The point is being able to simply use common 'User Defined' utility functions for null trapping, formatting, etc... - so as not to have to wrap all kinds of stuff in ugly C# code like this:
obj.FooField = dr["Foo"] == null ? "" : dr["Foo"];
Would prefer:
obj.FooField = NullToEmpty(dr["Foo"]);
This becomes even more useful for DateTime applications:
obj.ActivityStartDate = dr["ActivityStartDate"] == null ? "" : Convert.ToDateTime(dr["ActivityStartDate"]).ToString("yyyy-MM-dd HH:mm:ss");
vs:
obj.ActivityStartDate = GetDate(dr["ActivityStartDate"]);
Or Integer Conversion:
cmd.Parameters["#BirthdayDay"].Value = String.IsNullOrEmpty(obj.BirthdayDay) ? 01 : Convert.ToInt32(obj.BirthdayDay);
vs:
cmd.Parameters["#BirthdayDay"].Value = NullToZero(dr["obj.BirthdayDay"]);
Some C# guru must know this :-)
Thanks
Accessing a static method in a class requires you to include the owner class
obj.FooField = General.NullToEmpty(dr["Foo"])
My experience has been that you have a few options:
1) Embed the utility function in a base class that all of your other classes inherit from. This is not really a practical solution because you will probably have classes that inherit from third party or .Net framework classes, which would be very difficult to modify.
2) Use Extension methods to extend your functionality to existing base classes. I think that this would end up being more work than it's worth.
3) Make a very simple-named global method holder class (i.e. Util) and just prefix your methods with this hold name.
We used option 3 to convert a large VB application to C# and it worked quite well. Although it isn't quite a convenient as the VB syntax, once you get used to it, it becomes very easy to work with.

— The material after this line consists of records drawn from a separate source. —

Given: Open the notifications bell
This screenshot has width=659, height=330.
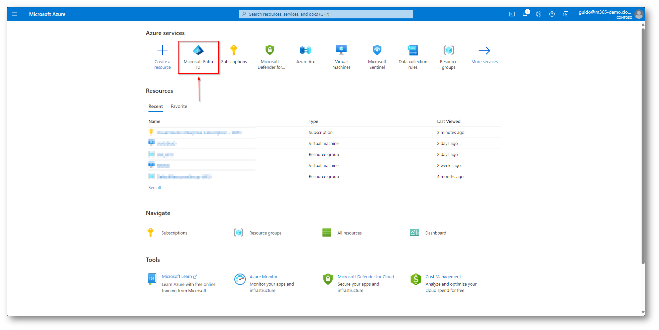Looking at the screenshot, I should pos(525,14).
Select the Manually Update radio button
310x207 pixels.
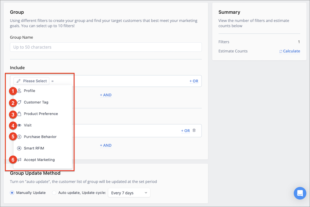click(x=12, y=193)
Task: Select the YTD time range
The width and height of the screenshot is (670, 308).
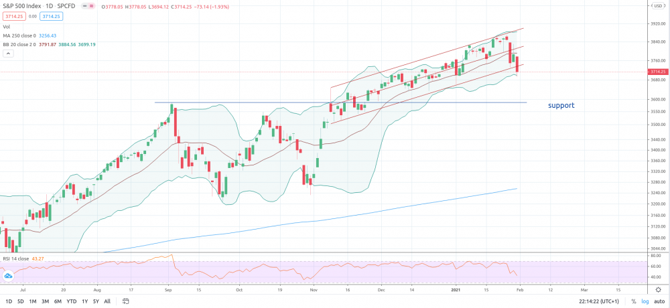Action: click(x=72, y=301)
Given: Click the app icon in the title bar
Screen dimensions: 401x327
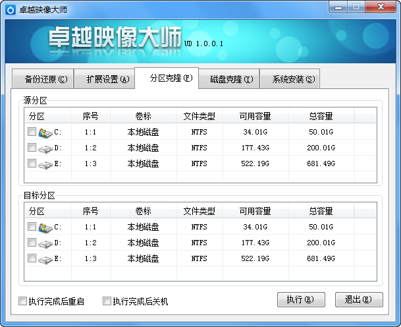Looking at the screenshot, I should click(11, 10).
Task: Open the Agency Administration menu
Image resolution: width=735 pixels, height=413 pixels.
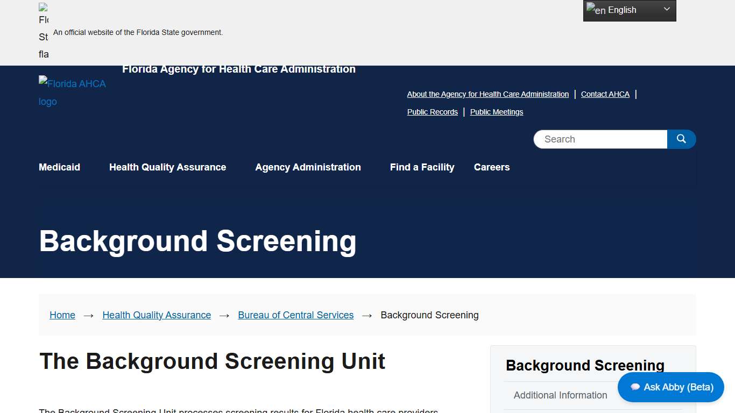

VB.NET adds methods in a Module to the global (unnamed) namespace. This is mostly a back-compat feature, if the team could have removed module support then they would probably have done so. But they couldn't, it would have made it too difficult to port VB6 code to VB.NET. The practice is iffy and doesn't scale at all, you tend to run into trouble when the project becomes large. A problem know as "global namespace pollution".
Programmers tend to work around it by giving method names a prefix. Which works but is pretty awkward since you have to cough up that prefix every time you want to call the method, there is no analogue of the Imports directive for that. IntelliSense suffers greatly as well.
C# just doesn't permit doing this at all. Closest you could get is with extension methods. But don't, get used to the C# Way.